• [What you are asked to do]
Copy the entries exactly. Leave nothing out and add nothing.

*** Exercise materials ***

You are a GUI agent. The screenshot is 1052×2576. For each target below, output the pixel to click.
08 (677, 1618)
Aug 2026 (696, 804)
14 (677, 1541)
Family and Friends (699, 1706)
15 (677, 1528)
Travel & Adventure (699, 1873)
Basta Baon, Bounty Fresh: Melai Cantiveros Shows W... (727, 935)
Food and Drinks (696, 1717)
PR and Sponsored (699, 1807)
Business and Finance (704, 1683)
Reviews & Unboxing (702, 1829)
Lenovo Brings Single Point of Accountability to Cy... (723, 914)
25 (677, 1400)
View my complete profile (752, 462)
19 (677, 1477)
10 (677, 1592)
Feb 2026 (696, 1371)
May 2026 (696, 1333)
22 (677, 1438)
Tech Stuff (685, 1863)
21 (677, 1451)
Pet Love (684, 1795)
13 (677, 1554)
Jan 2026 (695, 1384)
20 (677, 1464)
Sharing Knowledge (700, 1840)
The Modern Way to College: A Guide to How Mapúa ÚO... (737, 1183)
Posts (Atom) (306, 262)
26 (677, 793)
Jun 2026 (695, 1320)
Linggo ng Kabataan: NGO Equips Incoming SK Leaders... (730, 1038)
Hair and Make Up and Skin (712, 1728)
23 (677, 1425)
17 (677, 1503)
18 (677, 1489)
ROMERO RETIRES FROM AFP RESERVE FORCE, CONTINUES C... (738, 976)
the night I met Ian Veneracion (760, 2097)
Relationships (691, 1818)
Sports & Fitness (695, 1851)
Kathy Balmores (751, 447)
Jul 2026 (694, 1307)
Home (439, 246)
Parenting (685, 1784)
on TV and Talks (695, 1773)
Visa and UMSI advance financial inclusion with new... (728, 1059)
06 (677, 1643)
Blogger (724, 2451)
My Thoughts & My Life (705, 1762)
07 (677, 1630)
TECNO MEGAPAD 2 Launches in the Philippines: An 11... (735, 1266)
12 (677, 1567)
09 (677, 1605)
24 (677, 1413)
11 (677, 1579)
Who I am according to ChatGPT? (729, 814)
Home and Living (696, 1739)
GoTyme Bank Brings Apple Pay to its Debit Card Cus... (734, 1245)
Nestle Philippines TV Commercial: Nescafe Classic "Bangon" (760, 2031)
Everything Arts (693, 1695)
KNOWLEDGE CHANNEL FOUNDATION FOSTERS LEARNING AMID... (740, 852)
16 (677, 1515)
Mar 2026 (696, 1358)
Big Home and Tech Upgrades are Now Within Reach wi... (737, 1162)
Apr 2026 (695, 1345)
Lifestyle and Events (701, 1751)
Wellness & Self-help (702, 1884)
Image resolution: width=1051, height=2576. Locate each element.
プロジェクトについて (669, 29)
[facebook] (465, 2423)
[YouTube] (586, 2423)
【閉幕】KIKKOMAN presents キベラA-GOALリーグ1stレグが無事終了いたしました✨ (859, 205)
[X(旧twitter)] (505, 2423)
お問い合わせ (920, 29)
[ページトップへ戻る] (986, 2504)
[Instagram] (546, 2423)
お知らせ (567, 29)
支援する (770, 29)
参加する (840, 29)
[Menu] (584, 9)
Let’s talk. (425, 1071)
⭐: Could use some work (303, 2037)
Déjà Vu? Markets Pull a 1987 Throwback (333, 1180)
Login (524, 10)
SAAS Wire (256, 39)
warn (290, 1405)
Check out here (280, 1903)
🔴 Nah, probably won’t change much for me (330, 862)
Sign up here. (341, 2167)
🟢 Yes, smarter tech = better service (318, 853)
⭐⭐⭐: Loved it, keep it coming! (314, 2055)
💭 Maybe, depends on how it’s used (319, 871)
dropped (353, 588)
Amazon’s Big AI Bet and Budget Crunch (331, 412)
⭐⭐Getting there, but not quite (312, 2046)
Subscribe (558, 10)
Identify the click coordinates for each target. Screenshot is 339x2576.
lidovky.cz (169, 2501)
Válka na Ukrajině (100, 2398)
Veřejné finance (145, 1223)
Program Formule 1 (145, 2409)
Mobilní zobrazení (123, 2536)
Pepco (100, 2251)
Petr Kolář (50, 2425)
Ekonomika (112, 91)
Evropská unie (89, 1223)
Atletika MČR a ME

*** End of Exercise materials ***

• [Output for this exercise]
You are a GUI agent. The screenshot is 1052×2576. For each target below, output the pixel to click.
08 (677, 1618)
Aug 2026 (696, 804)
14 (677, 1541)
Family and Friends (699, 1706)
15 (677, 1528)
Travel & Adventure (699, 1873)
Basta Baon, Bounty Fresh: Melai Cantiveros Shows W... (727, 935)
Food and Drinks (696, 1717)
PR and Sponsored (699, 1807)
Business and Finance (704, 1683)
Reviews & Unboxing (702, 1829)
Lenovo Brings Single Point of Accountability to Cy... (723, 914)
25 (677, 1400)
View my complete profile (752, 462)
19 (677, 1477)
10 (677, 1592)
Feb 2026 (696, 1371)
May 2026 (696, 1333)
22 (677, 1438)
Tech Stuff (685, 1863)
21 (677, 1451)
Pet Love (684, 1795)
13 (677, 1554)
Jan 2026 (695, 1384)
20 (677, 1464)
Sharing Knowledge (700, 1840)
The Modern Way to College: A Guide to How Mapúa ÚO... (737, 1183)
Posts (Atom) (306, 262)
26 (677, 793)
Jun 2026 (695, 1320)
Linggo ng Kabataan: NGO Equips Incoming SK Leaders... (730, 1038)
Hair and Make Up and Skin (712, 1728)
23 (677, 1425)
17 (677, 1503)
18 (677, 1489)
ROMERO RETIRES FROM AFP RESERVE FORCE, CONTINUES C... (738, 976)
the night I met Ian Veneracion (760, 2097)
Relationships (691, 1818)
Sports & Fitness (695, 1851)
Kathy Balmores (751, 447)
Jul 2026 (694, 1307)
Home (439, 246)
Parenting (685, 1784)
on TV and Talks (695, 1773)
Visa and UMSI advance financial inclusion with new... (728, 1059)
06 (677, 1643)
Blogger (724, 2451)
My Thoughts & My Life (705, 1762)
07 (677, 1630)
TECNO MEGAPAD 2 Launches in the Philippines: An 11... (735, 1266)
12 (677, 1567)
09 (677, 1605)
24 (677, 1413)
11 (677, 1579)
Who I am according to ChatGPT? (729, 814)
Home and Living (696, 1739)
GoTyme Bank Brings Apple Pay to its Debit Card Cus... (734, 1245)
Nestle Philippines TV Commercial: Nescafe Classic "Bangon" (760, 2031)
Everything Arts (693, 1695)
KNOWLEDGE CHANNEL FOUNDATION FOSTERS LEARNING AMID... (740, 852)
16 (677, 1515)
Mar 2026 (696, 1358)
Big Home and Tech Upgrades are Now Within Reach wi... (737, 1162)
Apr 2026 (695, 1345)
Lifestyle and Events (701, 1751)
Wellness & Self-help (702, 1884)
Image resolution: width=1051, height=2576. Locate each element.
プロジェクトについて (669, 29)
[facebook] (465, 2423)
[YouTube] (586, 2423)
【閉幕】KIKKOMAN presents キベラA-GOALリーグ1stレグが無事終了いたしました✨ (859, 205)
[X(旧twitter)] (505, 2423)
お問い合わせ (920, 29)
[ページトップへ戻る] (986, 2504)
[Instagram] (546, 2423)
お知らせ (567, 29)
支援する (770, 29)
参加する (840, 29)
[Menu] (584, 9)
Let’s talk. (425, 1071)
⭐: Could use some work (303, 2037)
Déjà Vu? Markets Pull a 1987 Throwback (333, 1180)
Login (524, 10)
SAAS Wire (256, 39)
warn (290, 1405)
Check out here (280, 1903)
🔴 Nah, probably won’t change much for me (330, 862)
Sign up here. (341, 2167)
🟢 Yes, smarter tech = better service (318, 853)
⭐⭐⭐: Loved it, keep it coming! (314, 2055)
💭 Maybe, depends on how it’s used (319, 871)
dropped (353, 588)
Amazon’s Big AI Bet and Budget Crunch (331, 412)
⭐⭐Getting there, but not quite (312, 2046)
Subscribe (558, 10)
Identify the click coordinates for each target. Screenshot is 339x2576.
lidovky.cz (169, 2501)
Válka na Ukrajině (100, 2398)
Veřejné finance (145, 1223)
Program Formule 1 (145, 2409)
Mobilní zobrazení (123, 2536)
Pepco (100, 2251)
Petr Kolář (50, 2425)
Ekonomika (112, 91)
Evropská unie (89, 1223)
Atletika MČR a ME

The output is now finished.